The Future of Tokenization
As we saw, the tokenization service provider Liquid has been gaining a lot of traction thanks to the focus on compliance, confidentiality, and security. But, it is to be expected that the tokenization industry is gaining immense momentum.
Earlier this month, banking behemoth JPMorgan also rolled out its blockchain-based tokenization platform — the Tokenized Collateral Network (TCN) — with asset management giant BlackRock among its inaugural clientele. UBS meanwhile announced the live pilot of a tokenized variable capital company (VCC) fund under the moniker Project Guardian, steered by Singapore's central bank.
Even the Federal Reserve released a comprehensive working paper last month that delves into asset tokenization and estimates their market value at an impressive $2.15 billion as of May 2023. The paper explains that asset tokenization offers access to previously inaccessible or costly markets where investors can acquire shares in specific properties.
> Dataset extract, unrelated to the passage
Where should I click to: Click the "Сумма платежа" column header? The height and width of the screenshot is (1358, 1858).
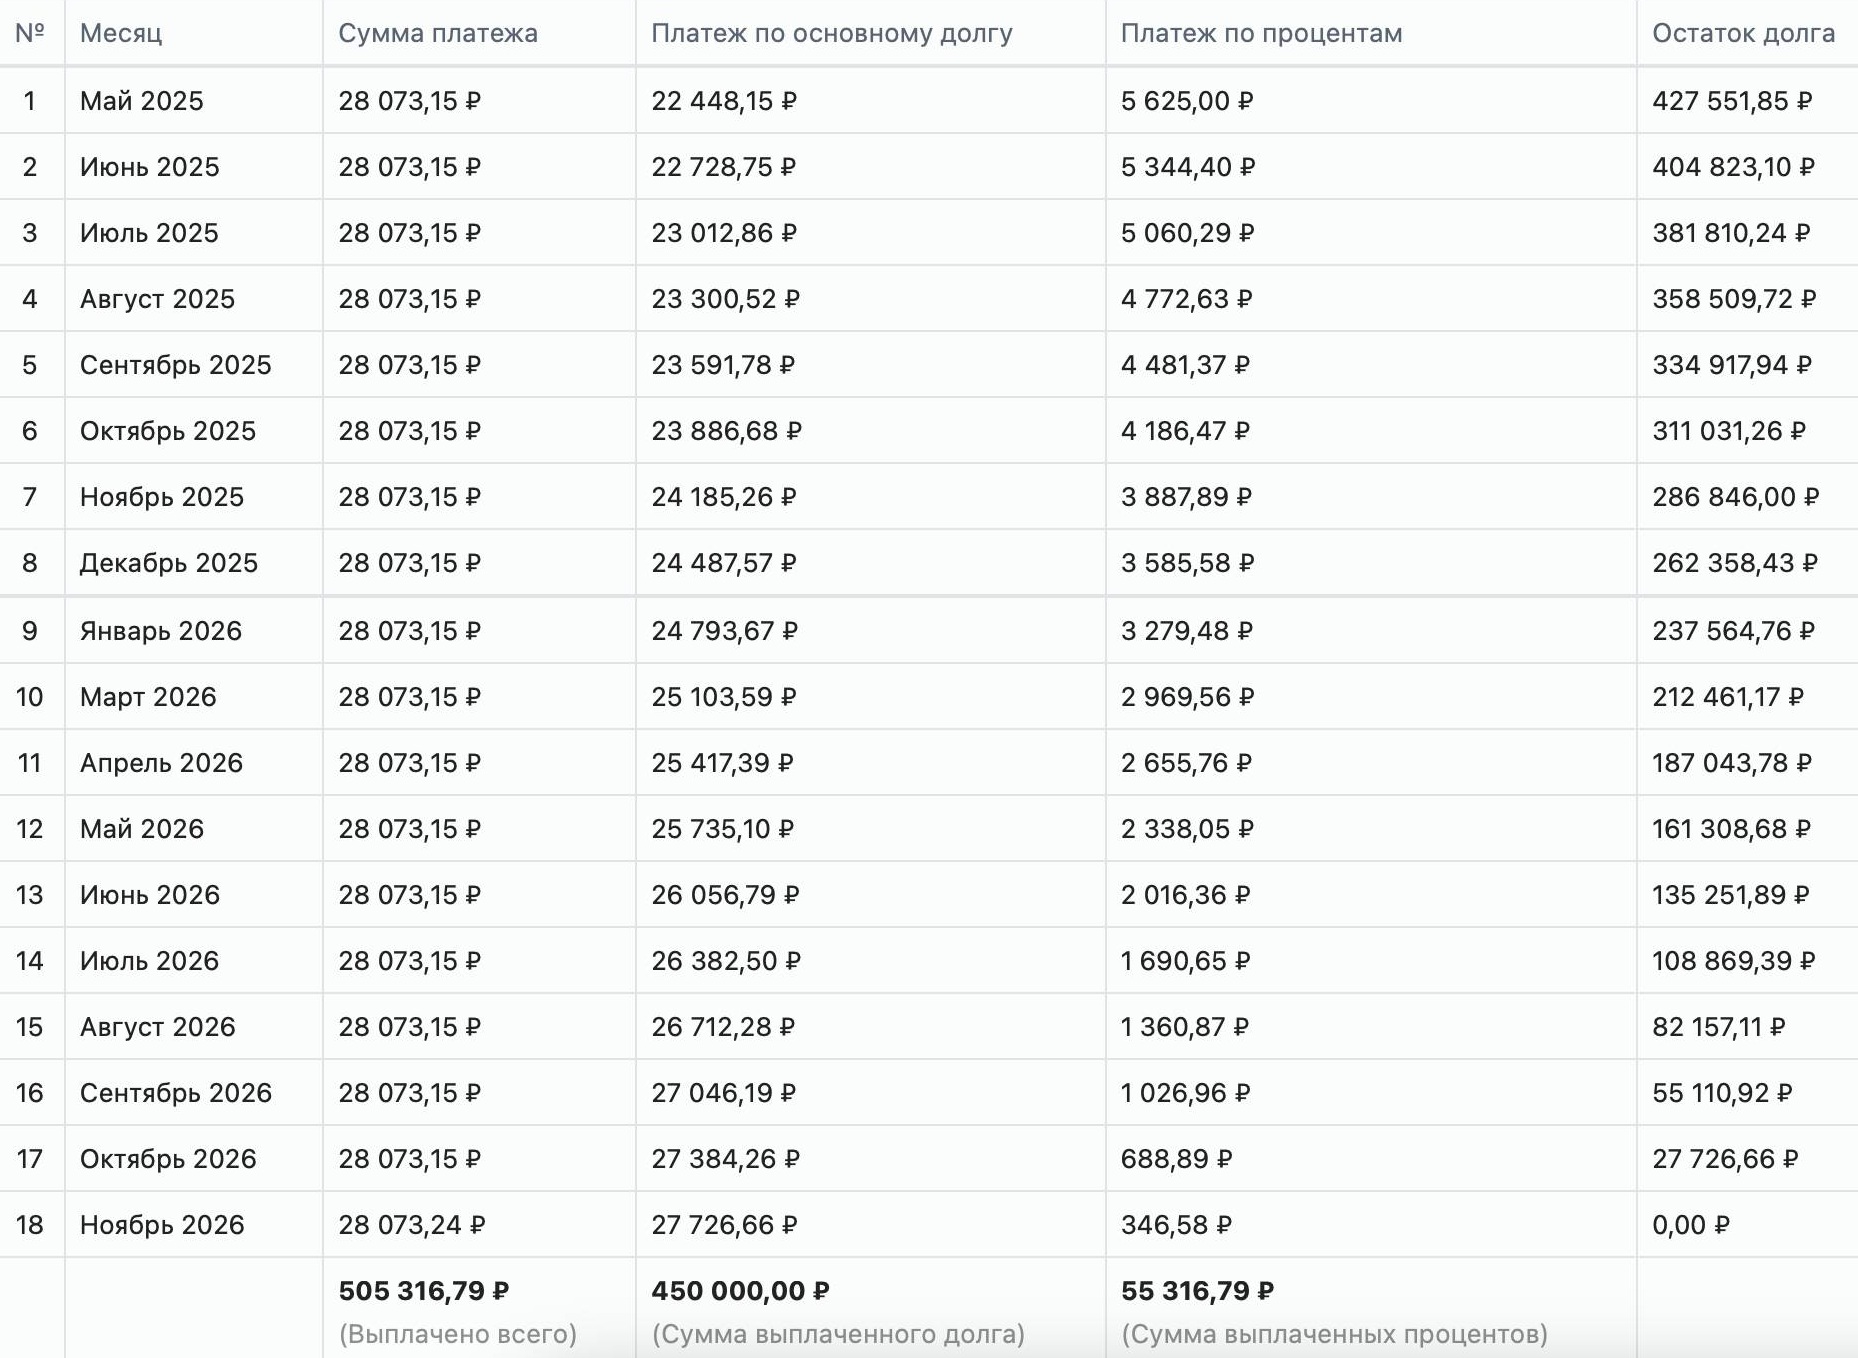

Most recently, Brad Jones, Assistant Governor (Financial System) at the Reserve Bank of Australia (RBA), said the future of money is most likely digital, with tokenization having the potential to be a critical part of the future monetary system.
But at the same time, governments around the world are scrambling to find the best way to regulate this new technology, as such projects that use tokens can encounter regulatory hurdles. One concern for regulators is how security tokens will remain tethered to their underlying assets. Moreover, many investors want specified protections as well as the ability to seek recourse.
During the Q&A round, when asked about how the regulators view the anonymous counterparties and assets, Odeon explained that the nature of the network is that it doesn't have any knowledge of its counterparties, but the user is entitled to enforce their discretion over what counterparties they want to be allowed in the assets that they issue.
So, if you are issuing an asset and you are concerned about the risk of anonymous counterparties, you can use the AMP system to basically restrict the set of addresses that are allowed to hold your address. This way, the network allows for anonymous interaction. But it's up to the asset issuers what they deem valid interaction for their asset.
Overall, tokenization continues to grow, even in the ongoing bear crypto market. Described by Jenny Johnson, CEO of Franklin Templeton, one of the world's largest asset managers, as akin to “securitization done on steroids,” tokenization is only at its initial phase with STA aiming to attract emerging players to the industry with long-term opportunities.